Smoking has been banned in most public places in Lexington for more than a decade, but the Lexington-Fayette County Health Department is asking child care centers to go a step further.
By now the phrase “second-hand smoke” is part of the general lexicon, but you may not have heard of “third-hand smoke.”
"It's the smoke that's left behind in places where people have previously smoked, and it falls on people's hair and clothing," says Angela Brumley-Shelton, tobacco coordinator for the health department.
She’s leading the charge to get local child care centers to go what’s called 100% smoke-free, meaning employees would be barred from taking smoke breaks or arriving at work smelling of smoke.

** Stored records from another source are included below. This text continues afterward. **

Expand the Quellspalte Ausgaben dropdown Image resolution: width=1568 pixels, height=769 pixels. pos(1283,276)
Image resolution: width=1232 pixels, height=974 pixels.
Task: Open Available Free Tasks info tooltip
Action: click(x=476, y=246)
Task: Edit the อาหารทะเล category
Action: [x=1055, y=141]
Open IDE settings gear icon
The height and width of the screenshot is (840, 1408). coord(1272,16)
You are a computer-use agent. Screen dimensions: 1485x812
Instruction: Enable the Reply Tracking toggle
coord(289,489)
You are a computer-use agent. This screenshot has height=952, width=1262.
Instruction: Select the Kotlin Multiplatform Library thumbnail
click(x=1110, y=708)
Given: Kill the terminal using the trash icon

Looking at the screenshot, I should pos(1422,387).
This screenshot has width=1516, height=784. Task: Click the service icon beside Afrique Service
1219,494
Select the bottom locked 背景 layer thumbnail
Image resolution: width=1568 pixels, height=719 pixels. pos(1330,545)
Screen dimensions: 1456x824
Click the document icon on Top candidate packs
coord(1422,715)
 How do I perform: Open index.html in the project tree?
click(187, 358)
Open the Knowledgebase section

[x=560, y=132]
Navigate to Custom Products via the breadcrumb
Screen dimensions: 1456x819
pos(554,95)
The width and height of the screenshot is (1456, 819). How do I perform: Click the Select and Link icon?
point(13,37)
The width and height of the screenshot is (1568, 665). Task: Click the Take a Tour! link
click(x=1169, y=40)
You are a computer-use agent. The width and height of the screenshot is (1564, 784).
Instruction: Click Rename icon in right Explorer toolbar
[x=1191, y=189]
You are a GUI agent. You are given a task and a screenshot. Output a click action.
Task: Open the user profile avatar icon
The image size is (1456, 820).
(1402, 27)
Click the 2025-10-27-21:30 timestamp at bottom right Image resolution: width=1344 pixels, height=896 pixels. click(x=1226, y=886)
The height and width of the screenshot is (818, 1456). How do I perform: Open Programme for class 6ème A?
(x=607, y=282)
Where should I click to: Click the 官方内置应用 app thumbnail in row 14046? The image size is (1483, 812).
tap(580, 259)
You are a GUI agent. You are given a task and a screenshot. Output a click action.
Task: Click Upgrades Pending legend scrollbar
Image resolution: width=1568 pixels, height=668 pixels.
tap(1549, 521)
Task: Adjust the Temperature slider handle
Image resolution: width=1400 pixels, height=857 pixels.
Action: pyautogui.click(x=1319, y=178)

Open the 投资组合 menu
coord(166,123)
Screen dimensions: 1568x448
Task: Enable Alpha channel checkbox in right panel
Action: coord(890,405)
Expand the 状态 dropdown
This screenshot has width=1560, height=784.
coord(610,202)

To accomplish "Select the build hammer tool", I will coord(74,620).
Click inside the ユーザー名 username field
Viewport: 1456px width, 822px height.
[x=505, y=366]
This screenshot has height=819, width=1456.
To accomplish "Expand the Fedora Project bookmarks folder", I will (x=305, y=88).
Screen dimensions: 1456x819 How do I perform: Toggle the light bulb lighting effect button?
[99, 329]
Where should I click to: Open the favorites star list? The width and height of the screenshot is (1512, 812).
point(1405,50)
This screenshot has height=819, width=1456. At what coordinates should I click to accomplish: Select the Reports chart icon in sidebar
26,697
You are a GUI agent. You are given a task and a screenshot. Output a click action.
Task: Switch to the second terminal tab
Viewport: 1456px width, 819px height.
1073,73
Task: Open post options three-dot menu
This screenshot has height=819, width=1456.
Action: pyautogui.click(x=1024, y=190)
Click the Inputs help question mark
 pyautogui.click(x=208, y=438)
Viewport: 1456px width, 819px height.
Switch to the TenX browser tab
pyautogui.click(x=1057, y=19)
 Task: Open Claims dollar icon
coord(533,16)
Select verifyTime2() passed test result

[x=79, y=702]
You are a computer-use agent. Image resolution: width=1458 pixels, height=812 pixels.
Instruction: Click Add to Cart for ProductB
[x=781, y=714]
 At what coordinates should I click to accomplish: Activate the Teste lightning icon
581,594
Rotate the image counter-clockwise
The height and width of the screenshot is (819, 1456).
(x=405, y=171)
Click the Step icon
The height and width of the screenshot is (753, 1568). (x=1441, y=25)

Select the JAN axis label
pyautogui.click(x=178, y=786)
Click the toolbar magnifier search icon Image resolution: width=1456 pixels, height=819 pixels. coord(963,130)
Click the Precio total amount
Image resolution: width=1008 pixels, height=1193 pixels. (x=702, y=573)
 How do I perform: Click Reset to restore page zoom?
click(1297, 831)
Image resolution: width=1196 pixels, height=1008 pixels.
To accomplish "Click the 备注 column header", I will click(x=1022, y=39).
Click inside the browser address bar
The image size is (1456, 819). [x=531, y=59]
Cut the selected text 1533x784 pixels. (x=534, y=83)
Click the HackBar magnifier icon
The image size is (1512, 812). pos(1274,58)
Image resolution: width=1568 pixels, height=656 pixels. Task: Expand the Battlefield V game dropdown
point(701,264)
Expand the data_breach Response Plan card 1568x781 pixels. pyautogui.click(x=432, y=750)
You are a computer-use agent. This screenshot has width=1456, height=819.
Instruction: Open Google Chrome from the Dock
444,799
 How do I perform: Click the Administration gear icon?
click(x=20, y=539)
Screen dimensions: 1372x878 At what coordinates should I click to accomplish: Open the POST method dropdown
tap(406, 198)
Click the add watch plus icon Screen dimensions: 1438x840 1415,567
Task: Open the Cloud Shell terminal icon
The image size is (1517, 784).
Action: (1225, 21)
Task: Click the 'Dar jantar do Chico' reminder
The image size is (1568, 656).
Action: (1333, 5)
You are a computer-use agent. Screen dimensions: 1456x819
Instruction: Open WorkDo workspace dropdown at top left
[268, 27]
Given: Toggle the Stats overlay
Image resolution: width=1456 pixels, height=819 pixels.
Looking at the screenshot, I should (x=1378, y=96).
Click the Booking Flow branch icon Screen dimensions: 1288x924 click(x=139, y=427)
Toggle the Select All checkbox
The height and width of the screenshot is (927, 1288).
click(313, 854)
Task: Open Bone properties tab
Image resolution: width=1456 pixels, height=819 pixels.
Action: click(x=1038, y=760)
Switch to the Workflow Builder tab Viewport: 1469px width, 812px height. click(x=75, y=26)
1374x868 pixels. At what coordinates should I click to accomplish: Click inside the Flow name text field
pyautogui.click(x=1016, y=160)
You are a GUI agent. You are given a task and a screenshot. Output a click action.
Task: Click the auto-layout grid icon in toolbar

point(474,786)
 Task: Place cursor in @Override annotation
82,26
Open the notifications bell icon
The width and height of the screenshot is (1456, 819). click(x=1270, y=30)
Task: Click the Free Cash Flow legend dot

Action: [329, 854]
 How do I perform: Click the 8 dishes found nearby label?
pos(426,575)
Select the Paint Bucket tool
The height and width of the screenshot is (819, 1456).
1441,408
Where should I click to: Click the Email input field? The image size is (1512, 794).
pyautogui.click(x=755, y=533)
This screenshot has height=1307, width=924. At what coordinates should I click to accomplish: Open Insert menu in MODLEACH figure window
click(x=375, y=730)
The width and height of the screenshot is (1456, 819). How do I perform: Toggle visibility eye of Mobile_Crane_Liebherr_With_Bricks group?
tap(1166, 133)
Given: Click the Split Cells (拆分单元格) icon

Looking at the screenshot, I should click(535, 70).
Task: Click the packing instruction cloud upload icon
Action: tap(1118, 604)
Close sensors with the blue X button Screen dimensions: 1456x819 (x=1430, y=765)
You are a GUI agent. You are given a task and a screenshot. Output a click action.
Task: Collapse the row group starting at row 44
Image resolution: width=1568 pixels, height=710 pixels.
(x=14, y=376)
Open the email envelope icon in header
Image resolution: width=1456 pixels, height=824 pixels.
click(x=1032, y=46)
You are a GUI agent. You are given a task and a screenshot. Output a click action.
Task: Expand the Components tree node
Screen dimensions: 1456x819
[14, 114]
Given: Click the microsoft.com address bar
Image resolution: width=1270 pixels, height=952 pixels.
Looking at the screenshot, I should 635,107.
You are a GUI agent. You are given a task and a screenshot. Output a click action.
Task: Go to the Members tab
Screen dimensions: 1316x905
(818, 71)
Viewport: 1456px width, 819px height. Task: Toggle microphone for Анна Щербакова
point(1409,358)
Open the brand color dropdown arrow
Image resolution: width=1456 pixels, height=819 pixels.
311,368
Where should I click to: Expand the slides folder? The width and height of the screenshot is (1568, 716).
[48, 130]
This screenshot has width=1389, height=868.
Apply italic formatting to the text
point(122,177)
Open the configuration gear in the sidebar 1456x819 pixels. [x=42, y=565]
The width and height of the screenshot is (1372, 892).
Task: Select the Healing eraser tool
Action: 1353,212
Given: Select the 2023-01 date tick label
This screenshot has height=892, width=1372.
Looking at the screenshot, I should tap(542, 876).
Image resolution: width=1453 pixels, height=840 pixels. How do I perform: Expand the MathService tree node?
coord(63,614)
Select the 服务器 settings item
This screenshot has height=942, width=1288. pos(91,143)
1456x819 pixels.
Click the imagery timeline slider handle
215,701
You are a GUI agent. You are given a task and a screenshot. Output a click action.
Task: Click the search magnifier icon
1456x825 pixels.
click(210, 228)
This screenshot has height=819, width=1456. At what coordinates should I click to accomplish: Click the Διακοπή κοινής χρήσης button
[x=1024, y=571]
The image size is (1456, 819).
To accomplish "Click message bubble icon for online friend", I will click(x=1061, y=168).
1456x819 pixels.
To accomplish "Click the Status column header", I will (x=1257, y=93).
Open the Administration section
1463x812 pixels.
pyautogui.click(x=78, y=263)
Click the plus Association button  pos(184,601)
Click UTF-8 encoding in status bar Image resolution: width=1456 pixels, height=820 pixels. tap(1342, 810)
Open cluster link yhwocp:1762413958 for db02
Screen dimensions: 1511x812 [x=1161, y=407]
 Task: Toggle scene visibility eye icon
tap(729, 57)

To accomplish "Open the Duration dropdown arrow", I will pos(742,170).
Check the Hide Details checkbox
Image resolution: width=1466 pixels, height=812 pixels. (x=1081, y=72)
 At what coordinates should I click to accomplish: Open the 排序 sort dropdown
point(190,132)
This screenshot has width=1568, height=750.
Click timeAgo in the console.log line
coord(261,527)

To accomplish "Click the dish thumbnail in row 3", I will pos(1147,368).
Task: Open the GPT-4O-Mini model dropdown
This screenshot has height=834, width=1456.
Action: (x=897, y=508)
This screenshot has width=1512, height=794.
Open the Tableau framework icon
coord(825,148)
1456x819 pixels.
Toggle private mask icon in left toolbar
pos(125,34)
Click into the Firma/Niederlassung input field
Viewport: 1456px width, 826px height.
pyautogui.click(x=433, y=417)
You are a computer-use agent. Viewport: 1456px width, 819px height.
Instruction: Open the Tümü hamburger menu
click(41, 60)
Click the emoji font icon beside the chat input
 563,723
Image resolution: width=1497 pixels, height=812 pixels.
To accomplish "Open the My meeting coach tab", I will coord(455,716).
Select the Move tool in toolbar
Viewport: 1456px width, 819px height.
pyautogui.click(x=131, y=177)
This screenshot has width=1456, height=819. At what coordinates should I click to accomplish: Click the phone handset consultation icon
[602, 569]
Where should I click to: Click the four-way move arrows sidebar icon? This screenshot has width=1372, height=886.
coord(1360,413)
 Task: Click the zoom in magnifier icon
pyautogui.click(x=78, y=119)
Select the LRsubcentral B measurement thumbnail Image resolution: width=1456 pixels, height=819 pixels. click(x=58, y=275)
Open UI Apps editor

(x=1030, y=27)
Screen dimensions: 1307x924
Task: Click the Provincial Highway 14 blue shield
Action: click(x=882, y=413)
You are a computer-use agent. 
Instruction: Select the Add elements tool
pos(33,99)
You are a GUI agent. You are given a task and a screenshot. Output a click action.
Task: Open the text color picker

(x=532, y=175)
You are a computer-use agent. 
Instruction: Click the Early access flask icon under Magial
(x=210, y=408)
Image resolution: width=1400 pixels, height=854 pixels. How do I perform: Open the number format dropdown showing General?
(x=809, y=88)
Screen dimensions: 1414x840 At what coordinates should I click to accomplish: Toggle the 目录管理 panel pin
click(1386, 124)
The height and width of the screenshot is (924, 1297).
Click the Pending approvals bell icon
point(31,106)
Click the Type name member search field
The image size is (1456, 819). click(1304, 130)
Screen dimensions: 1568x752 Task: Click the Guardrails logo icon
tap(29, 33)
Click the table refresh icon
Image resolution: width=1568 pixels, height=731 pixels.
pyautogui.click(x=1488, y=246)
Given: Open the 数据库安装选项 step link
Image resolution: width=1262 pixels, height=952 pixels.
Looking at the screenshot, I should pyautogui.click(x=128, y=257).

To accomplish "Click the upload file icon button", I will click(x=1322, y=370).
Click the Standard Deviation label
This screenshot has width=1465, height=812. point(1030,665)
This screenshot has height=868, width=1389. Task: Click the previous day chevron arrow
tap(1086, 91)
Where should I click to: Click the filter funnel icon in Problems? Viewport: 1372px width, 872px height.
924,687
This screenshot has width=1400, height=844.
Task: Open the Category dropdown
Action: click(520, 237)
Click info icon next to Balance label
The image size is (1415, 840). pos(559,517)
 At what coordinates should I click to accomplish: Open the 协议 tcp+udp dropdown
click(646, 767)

"What happens when somebody has smoked or has been where somebody is smoking and then picks up a small child or takes care of a child goes into a child care center, the children who are in care, especially the very young children, are exposed to all of the toxins that are in the cigarette," she says.
Brumley-Shelton adds that some communities in Maine and California are also adding scent-free rules meant to keep workers from covering up the smoke smell with strong colognes or perfumes, which she says also contain harmful chemicals.
"This is very forward thinking for right now, but none of the tobacco states are doing this," she says. "This is just something that my department and my team decided that we really wanted to pursue, and we went after a couple of grants to do this."
For now, health officials are only looking to encourage voluntary participation and she says her department hasn’t decided yet whether to press for any amendments to Lexington’s smoke-free law.